(Target position records)
Begin

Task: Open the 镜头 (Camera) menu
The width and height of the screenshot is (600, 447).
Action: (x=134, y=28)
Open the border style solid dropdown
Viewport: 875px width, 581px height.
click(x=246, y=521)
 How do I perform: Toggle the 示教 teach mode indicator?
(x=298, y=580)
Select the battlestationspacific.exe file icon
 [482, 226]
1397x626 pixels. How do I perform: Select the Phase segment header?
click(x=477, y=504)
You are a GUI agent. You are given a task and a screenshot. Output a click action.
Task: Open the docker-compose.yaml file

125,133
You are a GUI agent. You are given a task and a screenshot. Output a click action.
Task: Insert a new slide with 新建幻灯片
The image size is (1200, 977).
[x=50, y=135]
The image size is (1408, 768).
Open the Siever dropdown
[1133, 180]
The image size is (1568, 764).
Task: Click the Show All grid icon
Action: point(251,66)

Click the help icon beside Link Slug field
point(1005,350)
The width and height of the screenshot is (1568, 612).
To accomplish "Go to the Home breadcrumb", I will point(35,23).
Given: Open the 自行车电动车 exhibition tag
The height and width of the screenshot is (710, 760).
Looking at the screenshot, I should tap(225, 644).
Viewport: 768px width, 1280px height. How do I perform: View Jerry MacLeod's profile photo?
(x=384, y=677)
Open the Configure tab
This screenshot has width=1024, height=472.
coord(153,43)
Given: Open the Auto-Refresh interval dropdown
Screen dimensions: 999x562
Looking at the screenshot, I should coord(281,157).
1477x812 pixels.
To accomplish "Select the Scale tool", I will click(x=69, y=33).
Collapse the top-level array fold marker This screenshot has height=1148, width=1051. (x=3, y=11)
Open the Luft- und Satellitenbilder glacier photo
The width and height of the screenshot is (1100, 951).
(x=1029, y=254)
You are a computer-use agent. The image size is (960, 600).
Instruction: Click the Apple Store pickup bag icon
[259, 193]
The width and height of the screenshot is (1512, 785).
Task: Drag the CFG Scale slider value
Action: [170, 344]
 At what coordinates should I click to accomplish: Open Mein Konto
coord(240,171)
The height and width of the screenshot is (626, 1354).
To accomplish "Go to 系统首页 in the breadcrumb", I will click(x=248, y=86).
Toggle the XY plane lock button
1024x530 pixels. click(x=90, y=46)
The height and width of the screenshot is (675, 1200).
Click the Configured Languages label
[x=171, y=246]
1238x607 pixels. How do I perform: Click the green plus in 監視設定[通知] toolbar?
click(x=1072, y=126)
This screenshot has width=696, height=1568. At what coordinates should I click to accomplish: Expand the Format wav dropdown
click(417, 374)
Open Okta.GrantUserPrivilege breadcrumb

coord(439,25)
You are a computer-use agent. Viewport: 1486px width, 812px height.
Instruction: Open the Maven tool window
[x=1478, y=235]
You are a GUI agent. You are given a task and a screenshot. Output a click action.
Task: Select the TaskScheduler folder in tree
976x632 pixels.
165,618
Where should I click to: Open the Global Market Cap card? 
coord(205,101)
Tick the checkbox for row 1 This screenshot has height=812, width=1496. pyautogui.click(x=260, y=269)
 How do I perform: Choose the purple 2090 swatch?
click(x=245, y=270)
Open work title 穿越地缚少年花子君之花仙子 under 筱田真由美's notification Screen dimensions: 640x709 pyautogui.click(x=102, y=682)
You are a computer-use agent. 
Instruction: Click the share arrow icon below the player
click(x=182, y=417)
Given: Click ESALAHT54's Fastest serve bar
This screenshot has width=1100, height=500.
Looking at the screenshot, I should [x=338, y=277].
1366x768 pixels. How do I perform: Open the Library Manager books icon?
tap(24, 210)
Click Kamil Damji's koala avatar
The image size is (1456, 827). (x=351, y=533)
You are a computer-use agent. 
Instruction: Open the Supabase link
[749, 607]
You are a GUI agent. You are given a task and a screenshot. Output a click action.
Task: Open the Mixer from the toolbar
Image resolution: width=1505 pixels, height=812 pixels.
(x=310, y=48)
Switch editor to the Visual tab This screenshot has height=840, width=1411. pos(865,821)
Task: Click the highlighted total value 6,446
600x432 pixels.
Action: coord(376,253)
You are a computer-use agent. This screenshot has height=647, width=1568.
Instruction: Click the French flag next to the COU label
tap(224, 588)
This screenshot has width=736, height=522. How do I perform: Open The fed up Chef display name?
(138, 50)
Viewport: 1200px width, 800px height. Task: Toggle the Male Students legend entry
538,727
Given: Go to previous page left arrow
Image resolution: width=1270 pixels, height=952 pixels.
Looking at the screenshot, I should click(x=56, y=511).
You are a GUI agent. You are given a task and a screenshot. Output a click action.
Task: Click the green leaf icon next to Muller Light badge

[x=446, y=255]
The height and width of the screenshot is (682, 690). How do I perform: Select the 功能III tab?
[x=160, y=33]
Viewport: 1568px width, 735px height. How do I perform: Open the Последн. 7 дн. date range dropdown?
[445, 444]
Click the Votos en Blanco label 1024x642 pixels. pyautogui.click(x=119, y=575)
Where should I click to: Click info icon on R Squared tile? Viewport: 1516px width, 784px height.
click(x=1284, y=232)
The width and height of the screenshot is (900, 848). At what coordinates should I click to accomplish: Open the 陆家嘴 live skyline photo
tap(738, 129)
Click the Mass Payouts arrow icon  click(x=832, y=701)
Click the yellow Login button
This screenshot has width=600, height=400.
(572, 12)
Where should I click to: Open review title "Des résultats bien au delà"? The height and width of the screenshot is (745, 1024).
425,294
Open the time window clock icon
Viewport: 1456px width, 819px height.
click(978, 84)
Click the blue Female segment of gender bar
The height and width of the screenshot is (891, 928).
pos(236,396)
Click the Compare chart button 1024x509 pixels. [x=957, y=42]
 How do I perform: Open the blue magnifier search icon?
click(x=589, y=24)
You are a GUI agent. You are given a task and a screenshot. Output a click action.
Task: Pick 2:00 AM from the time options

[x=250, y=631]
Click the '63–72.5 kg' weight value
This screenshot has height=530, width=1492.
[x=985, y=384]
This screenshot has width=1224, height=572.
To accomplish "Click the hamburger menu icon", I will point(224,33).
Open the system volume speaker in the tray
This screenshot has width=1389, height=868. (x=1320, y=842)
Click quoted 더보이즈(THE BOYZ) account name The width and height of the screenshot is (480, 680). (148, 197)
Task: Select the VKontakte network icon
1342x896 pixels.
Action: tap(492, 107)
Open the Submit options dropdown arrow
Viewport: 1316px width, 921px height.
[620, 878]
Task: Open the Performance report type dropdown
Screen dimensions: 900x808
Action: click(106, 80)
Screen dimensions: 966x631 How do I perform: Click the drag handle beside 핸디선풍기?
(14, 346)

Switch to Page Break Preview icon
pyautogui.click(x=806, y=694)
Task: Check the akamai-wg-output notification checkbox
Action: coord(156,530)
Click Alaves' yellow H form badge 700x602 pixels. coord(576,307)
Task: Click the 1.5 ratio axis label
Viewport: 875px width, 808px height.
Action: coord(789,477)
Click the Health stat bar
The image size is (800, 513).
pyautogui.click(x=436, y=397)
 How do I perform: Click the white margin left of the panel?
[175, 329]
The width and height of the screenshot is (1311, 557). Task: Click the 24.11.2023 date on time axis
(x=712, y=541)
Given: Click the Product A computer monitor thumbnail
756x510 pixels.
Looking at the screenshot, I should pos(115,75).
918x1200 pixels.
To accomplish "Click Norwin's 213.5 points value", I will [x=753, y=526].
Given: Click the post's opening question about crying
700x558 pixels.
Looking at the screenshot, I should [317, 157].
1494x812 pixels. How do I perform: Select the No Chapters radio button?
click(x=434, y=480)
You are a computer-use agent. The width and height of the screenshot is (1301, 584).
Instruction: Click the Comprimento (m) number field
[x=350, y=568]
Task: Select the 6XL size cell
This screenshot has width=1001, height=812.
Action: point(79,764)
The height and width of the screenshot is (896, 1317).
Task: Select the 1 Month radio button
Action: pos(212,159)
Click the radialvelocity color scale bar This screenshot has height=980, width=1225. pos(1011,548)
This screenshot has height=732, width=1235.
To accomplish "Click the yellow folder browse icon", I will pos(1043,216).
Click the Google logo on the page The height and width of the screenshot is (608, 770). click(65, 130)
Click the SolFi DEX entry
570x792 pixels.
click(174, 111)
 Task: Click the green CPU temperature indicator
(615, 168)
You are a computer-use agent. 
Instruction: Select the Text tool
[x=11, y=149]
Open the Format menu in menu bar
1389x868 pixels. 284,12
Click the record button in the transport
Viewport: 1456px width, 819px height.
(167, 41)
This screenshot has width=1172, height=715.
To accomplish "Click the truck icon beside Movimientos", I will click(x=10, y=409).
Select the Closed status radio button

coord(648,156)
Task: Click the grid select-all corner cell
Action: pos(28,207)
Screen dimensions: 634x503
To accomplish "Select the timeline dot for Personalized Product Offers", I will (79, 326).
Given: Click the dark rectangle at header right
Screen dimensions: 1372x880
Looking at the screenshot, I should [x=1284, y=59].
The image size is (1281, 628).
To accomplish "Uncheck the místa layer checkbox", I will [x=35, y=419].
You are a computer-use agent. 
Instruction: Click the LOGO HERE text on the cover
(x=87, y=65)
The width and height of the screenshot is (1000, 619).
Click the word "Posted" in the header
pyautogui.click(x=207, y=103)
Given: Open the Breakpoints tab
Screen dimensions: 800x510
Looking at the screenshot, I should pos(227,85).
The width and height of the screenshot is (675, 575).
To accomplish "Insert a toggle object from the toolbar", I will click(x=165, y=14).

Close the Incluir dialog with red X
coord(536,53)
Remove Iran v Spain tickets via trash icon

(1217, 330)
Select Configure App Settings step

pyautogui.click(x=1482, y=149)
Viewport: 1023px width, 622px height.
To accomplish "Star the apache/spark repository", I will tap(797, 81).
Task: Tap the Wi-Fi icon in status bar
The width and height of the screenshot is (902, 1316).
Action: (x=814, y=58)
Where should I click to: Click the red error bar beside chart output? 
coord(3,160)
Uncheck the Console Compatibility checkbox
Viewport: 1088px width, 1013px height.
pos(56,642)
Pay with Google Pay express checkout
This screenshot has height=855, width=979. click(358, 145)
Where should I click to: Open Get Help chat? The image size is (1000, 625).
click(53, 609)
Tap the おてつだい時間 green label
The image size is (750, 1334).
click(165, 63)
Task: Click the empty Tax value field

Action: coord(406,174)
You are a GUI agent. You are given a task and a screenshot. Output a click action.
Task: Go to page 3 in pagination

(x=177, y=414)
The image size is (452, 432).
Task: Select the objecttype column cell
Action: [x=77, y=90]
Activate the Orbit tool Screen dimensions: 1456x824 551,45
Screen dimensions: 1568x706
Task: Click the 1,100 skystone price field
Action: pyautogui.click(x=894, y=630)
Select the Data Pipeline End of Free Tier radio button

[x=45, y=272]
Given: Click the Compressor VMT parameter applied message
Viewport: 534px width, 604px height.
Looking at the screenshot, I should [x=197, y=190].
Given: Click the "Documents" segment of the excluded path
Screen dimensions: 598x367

End

Rewrite the records from the start down through the line containing "will click(x=248, y=86).", putting "selector" wherever "dropdown" appears and leaving everything else unchanged.

- [WRITTEN SOLUTION]
Task: Open the 镜头 (Camera) menu
The width and height of the screenshot is (600, 447).
Action: (x=134, y=28)
Open the border style solid selector
Viewport: 875px width, 581px height.
click(x=246, y=521)
 How do I perform: Toggle the 示教 teach mode indicator?
(x=298, y=580)
Select the battlestationspacific.exe file icon
 [482, 226]
1397x626 pixels. How do I perform: Select the Phase segment header?
click(x=477, y=504)
You are a GUI agent. You are given a task and a screenshot. Output a click action.
Task: Open the docker-compose.yaml file

125,133
You are a GUI agent. You are given a task and a screenshot. Output a click action.
Task: Insert a new slide with 新建幻灯片
The image size is (1200, 977).
[x=50, y=135]
The image size is (1408, 768).
Open the Siever selector
[1133, 180]
The image size is (1568, 764).
Task: Click the Show All grid icon
Action: point(251,66)

Click the help icon beside Link Slug field
point(1005,350)
The width and height of the screenshot is (1568, 612).
To accomplish "Go to the Home breadcrumb", I will point(35,23).
Given: Open the 自行车电动车 exhibition tag
The height and width of the screenshot is (710, 760).
Looking at the screenshot, I should tap(225, 644).
Viewport: 768px width, 1280px height. How do I perform: View Jerry MacLeod's profile photo?
(x=384, y=677)
Open the Configure tab
This screenshot has width=1024, height=472.
coord(153,43)
Given: Open the Auto-Refresh interval selector
Screen dimensions: 999x562
Looking at the screenshot, I should coord(281,157).
1477x812 pixels.
To accomplish "Select the Scale tool", I will click(x=69, y=33).
Collapse the top-level array fold marker This screenshot has height=1148, width=1051. (x=3, y=11)
Open the Luft- und Satellitenbilder glacier photo
The width and height of the screenshot is (1100, 951).
(x=1029, y=254)
You are a computer-use agent. The image size is (960, 600).
Instruction: Click the Apple Store pickup bag icon
[259, 193]
The width and height of the screenshot is (1512, 785).
Task: Drag the CFG Scale slider value
Action: [170, 344]
 At what coordinates should I click to accomplish: Open Mein Konto
coord(240,171)
The height and width of the screenshot is (626, 1354).
To accomplish "Go to 系统首页 in the breadcrumb", I will click(x=248, y=86).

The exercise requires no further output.